The decision was made. Without even thinking about it consciously the words were out, the lie was told and Gracie knew there could be no going back. She sighed with relief that she had made her choice, even if it been an instant reaction rather than a well-thought out and measured decision. Now though, she knew she couldn’t ever tell Sean her shameful secret.

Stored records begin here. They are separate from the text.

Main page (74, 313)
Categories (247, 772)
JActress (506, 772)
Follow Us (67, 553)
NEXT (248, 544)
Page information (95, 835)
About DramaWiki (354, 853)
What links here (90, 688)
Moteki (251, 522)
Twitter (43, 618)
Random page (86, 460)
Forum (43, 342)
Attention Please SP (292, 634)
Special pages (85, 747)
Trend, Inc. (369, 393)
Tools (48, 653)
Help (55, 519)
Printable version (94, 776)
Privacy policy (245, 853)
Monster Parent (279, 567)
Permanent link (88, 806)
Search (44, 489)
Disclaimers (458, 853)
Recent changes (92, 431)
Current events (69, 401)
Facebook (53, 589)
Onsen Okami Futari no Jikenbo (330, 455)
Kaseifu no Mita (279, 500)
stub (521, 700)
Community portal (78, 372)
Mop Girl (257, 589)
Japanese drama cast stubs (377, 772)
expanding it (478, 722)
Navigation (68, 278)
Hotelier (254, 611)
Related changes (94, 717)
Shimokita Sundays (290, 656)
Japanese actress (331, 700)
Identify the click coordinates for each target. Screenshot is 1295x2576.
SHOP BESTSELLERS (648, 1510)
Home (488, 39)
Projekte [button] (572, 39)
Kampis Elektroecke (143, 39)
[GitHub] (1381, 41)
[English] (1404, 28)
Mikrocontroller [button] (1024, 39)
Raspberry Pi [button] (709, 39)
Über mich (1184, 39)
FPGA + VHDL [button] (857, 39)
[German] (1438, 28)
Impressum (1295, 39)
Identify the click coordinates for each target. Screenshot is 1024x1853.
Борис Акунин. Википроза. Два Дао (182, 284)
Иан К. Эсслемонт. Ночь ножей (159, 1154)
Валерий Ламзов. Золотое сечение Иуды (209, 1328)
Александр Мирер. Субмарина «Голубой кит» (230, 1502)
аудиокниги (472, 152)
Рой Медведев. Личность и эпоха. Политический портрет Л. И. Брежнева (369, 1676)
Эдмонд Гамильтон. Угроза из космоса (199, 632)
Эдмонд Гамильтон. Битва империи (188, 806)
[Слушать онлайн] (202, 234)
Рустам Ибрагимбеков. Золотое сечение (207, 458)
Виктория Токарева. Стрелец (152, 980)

The flat where Gracie lived was on the top floor of the Thamesview Hotel, a long established ‘ladies only’ hotel on the outskirts of Southend, on the Essex coast. Leonora Wheaton had set it up before the war as a quiet and select establishment where widows and single women could go for a holiday at the seaside on their own without risk to their reputation. It was genteel and quaint and although there had been some recent upgrading, the essence of it had stayed. A few of the guests had been visiting for years. Sometimes they were accompanied by sisters, daughters, even maids, but no men were allowed to stay under any circumstances. They were allowed into the lobby or the small guest lounge by invitation but the foot of a male visitor could never be placed on the stairs that led up to the accommodation.

Leonora Wheaton had enforced that rule rigidly and Ruby was following suit because it was a formula that worked for the business.